Cybernetic Aesthetics

aesthetics n. 1. The branch of philosophy that provides a theory of the beautiful and of the fine arts. 2. The theories and descriptions of the psychological response to beauty and artistic experiences. 3. In the philosophy of Kant, the branch of metaphysics concerned with the laws of perception.

cybernetics n. The theoretical study of control processes in electronic, mechanical, and biological systems, esp. the mathematical analysis of the flow of information in such systems.

(The American Heritage® Dictionary of the English Language. Third Edition. Boston: Houghton Mifflin Company)

As necessity seems a cause of invention, so it seems also a cause of meaning. My phrase cybernetic aesthetics, which I coined in 1991, arose from my poetic sense. I intuited that we can think of systems of information as beautiful or ugly. Perhaps the mathematics that describe the relations in cybernetic feedback systems can inform this aesthetic. Perhaps nonlinear feedback creating chaos would work better.

In any event, artists love their tools. With the arrival of the personal computer we have at our disposal an exquisitely versatile tool in which artists can find a multitude of visualizations in a unique and encompassing set of media. Computer technology revolutionizes such formerly diverse activities as publishing, musical composition, and cinematography. The trend suggested in this revolution seems the empowering of the individual by presenting hir with a laptop creativity lab. Now the possibility for the independent artist to write, draw, compose music, fabricate videos, fabricate environments, explore, manipulate, generate worlds of information as a means of creative and communicative expression has arrived. I implore you, my fellow artists, to explore the nature of this mysterious digital medium.

The cybernetic communications between those artists creating from both aspects of their minds, i.e., the poet right brain and the scientist left brain, and those scientists and engineers that use their categorical left and wholistic right, represent to me the direction of the Cybernetic Aesthetic.

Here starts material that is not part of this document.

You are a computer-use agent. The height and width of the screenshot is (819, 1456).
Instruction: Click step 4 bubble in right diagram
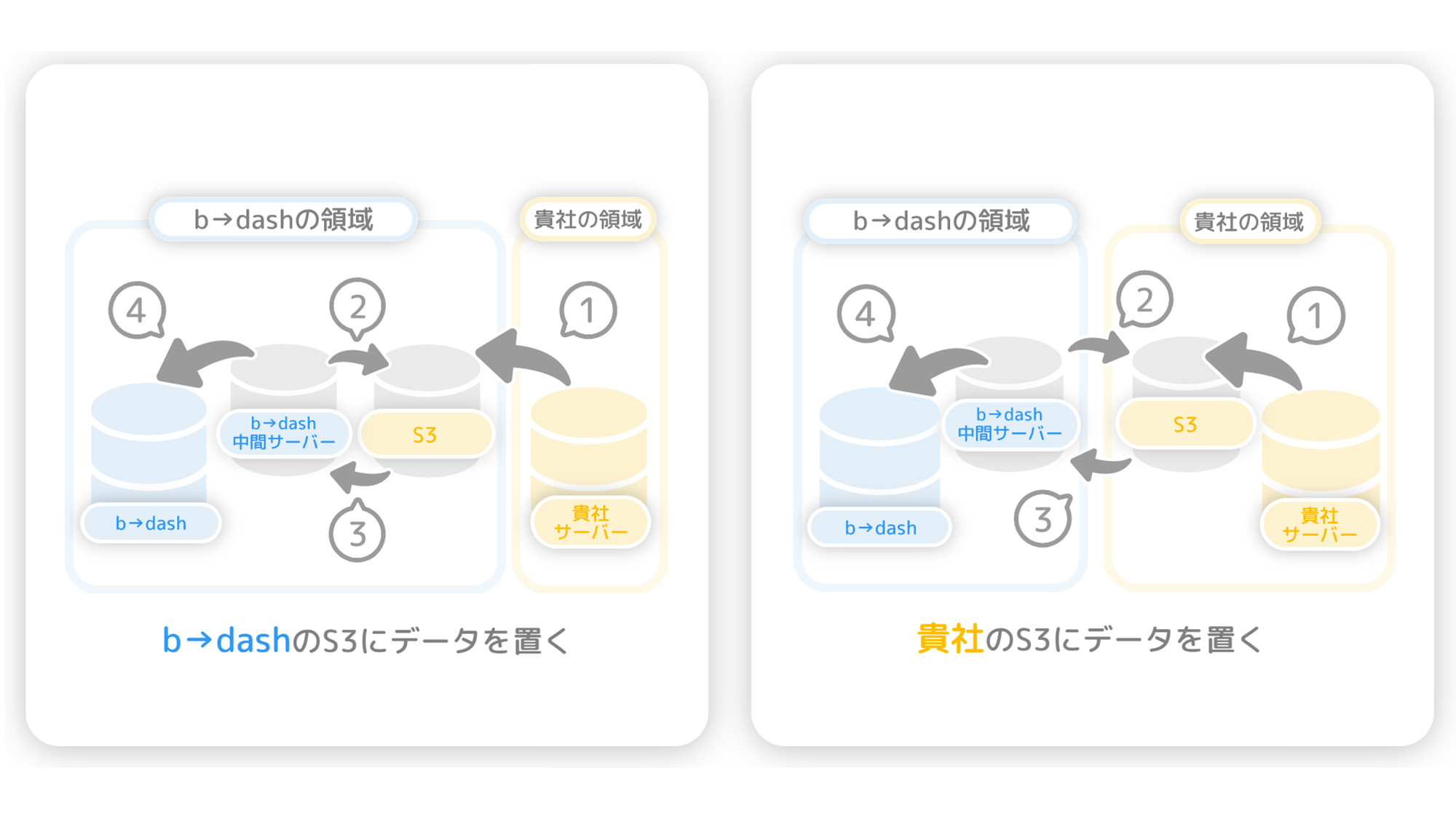click(x=866, y=314)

Radiant Background Information

Our perception depends on vibration. All so called physical phenomena (except for gravity perhaps) exhibit vibration. We can think of our world as composed only of these vibrations. Vibrations create waves, and every wave goes back and forth. One never sees a natural wave without either of these back and forth components. It seems nature programmed our sense organs with cells that pick up information in our environment from these beating waves. All our senses operate in this way as they send their impressions up the wire to our brains. Our nervous systems respond to subsets of the vibrating universe, and our brains perform their functions on these responses allowing us to perceive. Neuron cells make up our brains and each of these information cells (although tremendously complex in themselves) can send only a very limited electrochemical message to the rest of the brain system, stimulating other neurons. Depending on the incredible programming of our brain system, each brain cell either sends a message to its neighbors or it doesn't send one. It decides. The pattern of these firing cells seems to have a lot to do with our experience of the world.

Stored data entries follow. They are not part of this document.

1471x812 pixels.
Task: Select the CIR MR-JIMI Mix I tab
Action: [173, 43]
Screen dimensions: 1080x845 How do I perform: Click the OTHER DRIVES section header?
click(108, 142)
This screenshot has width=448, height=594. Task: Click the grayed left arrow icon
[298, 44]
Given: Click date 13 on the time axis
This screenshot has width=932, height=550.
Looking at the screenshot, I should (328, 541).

Can we find then, a message from this brain medium? Could not we say that as our senses send electrochemical messages to our fabulous neuron headquarters (whose job then seems to fire off rounds of info bulletins), we form an impression of the world while ignoring a percentage of the information? Does conscious attention come with ignorance built in? We need, of course, to ignore some of the world to survive it. It wouldn't do to examine deeply all the phenomena of space, time, and self while driving a car. Yet what interesting information might our neurons reflexively throw away in their decision making process? Could we find important information that this process has programmed us to ignore?

Figure-Ground of Being

In his very interesting The Book: On the Taboo Against Knowing Who You Are, Alan Watts outlined what I consider a fundamental assumption of the Cybernetic Aesthetic: the game of on and off. Calling it the game of black and white, Watts explained how this simple concept eludes many of us, that we make at least two fundamental errors about our perceptions:

The first is not realizing that so called opposites such as light and darkness, sound and silence, solid and space, on and off, inside and outside, appearing and disappearing, cause and effect, are poles or aspects of the same thing. The second, closely related, is that we are so absorbed in conscious attention, so convinced that this narrowed kind of perception is the real way of seeing the world, that we are fully hypnotized by its disjointed view of the universe. In other words we do not play the game of black and white, the universal game of up-down, on-off, solid-space, and each-all. Instead, we play the game of black versus white, or more usually, white versus black.

Imagine a wall in front of you that extends with straight lines left and right, up and down, to infinity in all directions. Can you imagine it without a top or a bottom, without an edge? I cannot yet. Every time I picture this infinite wall, my mind's eye may follow it in some direction for a time, but it always seems to run into a mental edge, making it finite. Now imagine the finite wall you have created. Picture the whole thing in your mind. As just stated, when you visualize the wall that you originally meant to picture as infinite it turns finite. Yet when you then give in and conjure the whole finite wall, do you not notice that your mind has suggested infinity because beyond the edges of your wall appears a background? These parts of the game of on and off we call the game of figure and ground. It helps us notice how polar opposites actually complement one another. Can you imagine a figure without a background, or a lone background that extends to infinity?